** ФРАГМЕНТ ТЕКСТА **
════════

ПРЕДИСЛОВИЕ ПРИВ-ДОЦ. Б.С. МИРКИН-ГЕРЦЕВИЧА

Авторизованный перевод с рукописи

РУССКОЕ КНИГОИЗДАТЕЛЬСТВО Я. ПОВОЛОЦКИЙ и Ко, ПАРИЖ
1924




Предисловие

Предисловие автора к русскому изданию

Теория насилия и Французская Революция







Предисловие автора к русскому изданию

Я с величайшей радостью дал свое согласие на русский перевод моей речи о насилии и Французской Революции. Это отнюдь не полемическое произведение; это — научная работа.

Да будет мне позволено, в связи с этим переводом, сказать, что я, как гражданин, как демократ, являюсь искренним другом великого русского народа, призванного сыграть крупную роль в истории человечества.

А. ОЛАР.

Париж, 3 июня 192З.

 

Теория насилия и Французская Революция

Речь, произнесенная на Конгрессе Ученых Обществ в Сорбонне 6 апреля 1923 года.*)

* Перевод с рукописи А. В-а.

 

Милостивые Государи,

Пользуясь привилегией, связанной со старостью, я имею честь уже второй раз произносить традиционную речь на Конгрессе Ученых Обществ. Двадцать три года тому назад, в этом же помещении, я говорил о методе изучения современной истории. Теперь я хочу попытаться приложить этот метод к весьма важному вопросу общей истории Франции, — изложить теорию насилия в связи с Французской Революцией.

С течением времени создалась теория насилия, которая, мало-помалу, из книг перешла в умы, даже во Франции, и которую современные русские революционеры не только возвеличили, но и применили на деле. Согласно этой теории, насилие может быть плодотворным. Только оно может в корне исправить общество. Эта теория претендует на историческое обоснование. Она ссылается на пример Французской Революции, которую в Москве — да и не только в Москве — воспринимают и толкуют как школу насилия.

════════

** ЗАДАНИЕ A **
Изложите фрагмент о теории насилия и Французской Революции в двух предложениях.
Текст и записи взяты из разных источников.

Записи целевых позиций

════════

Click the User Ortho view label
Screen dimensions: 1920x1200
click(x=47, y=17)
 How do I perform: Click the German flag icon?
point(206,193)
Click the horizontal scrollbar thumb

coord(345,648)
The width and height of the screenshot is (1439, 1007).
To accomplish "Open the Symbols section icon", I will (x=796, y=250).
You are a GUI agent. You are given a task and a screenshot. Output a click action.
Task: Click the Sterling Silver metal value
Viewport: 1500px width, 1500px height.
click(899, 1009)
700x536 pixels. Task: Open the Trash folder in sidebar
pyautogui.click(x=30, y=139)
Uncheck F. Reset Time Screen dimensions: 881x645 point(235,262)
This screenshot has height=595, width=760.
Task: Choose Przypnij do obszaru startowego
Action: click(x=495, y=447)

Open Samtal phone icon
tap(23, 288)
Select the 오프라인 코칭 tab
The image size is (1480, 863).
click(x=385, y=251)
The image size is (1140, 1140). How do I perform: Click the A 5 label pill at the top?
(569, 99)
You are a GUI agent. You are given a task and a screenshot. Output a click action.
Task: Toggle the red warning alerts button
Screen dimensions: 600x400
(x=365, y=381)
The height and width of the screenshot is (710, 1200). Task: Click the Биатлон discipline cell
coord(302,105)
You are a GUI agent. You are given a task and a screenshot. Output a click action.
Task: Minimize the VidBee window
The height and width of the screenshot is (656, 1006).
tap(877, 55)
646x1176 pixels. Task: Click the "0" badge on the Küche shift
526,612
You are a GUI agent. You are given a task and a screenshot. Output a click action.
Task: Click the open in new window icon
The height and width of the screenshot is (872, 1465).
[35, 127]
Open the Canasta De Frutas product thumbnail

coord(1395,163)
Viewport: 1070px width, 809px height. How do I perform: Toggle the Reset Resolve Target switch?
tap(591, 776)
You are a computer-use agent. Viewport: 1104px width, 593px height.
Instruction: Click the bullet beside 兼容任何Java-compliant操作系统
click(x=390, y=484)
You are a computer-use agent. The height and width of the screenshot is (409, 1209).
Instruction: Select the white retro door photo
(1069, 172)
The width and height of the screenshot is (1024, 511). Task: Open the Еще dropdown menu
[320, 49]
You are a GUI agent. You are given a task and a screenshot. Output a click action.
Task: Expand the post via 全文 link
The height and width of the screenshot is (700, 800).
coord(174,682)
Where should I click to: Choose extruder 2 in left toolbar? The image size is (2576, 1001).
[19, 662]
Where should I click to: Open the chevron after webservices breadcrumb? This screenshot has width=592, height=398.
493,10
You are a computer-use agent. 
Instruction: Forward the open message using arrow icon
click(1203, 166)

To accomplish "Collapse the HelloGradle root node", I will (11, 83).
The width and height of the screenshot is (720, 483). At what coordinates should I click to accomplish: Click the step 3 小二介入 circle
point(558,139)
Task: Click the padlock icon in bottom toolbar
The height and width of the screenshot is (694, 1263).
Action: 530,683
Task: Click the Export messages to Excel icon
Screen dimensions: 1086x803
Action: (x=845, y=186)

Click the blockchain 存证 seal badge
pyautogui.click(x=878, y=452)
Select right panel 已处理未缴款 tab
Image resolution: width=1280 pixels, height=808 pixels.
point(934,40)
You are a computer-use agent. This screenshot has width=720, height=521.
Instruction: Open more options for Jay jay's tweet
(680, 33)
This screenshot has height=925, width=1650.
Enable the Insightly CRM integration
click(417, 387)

════════

** ЗАДАНИЕ B **
Пожалуйста, перепишите строки записей целиком, начиная со строки с «This screenshot has height=925, width=1650.» и далее до конца записей, обе границы включительно. В ответах прибавьте −5 к каждой координате.

** ПОЛНЫЙ ОТВЕТ A **
В предисловии к русскому изданию автор называет свою речь о насилии и Французской Революции научной, а не полемической работой и называет себя искренним другом русского народа. В самой речи, произнесенной на Конгрессе Ученых Обществ в Сорбонне 6 апреля 1923 года, он намерен приложить метод изучения современной истории к теории насилия, которая считает насилие плодотворным, была применена на деле современными русскими революционерами и ссылается на пример Французской Революции.

** ПОЛНЫЙ ОТВЕТ B **
This screenshot has height=925, width=1650.
Enable the Insightly CRM integration
click(412, 382)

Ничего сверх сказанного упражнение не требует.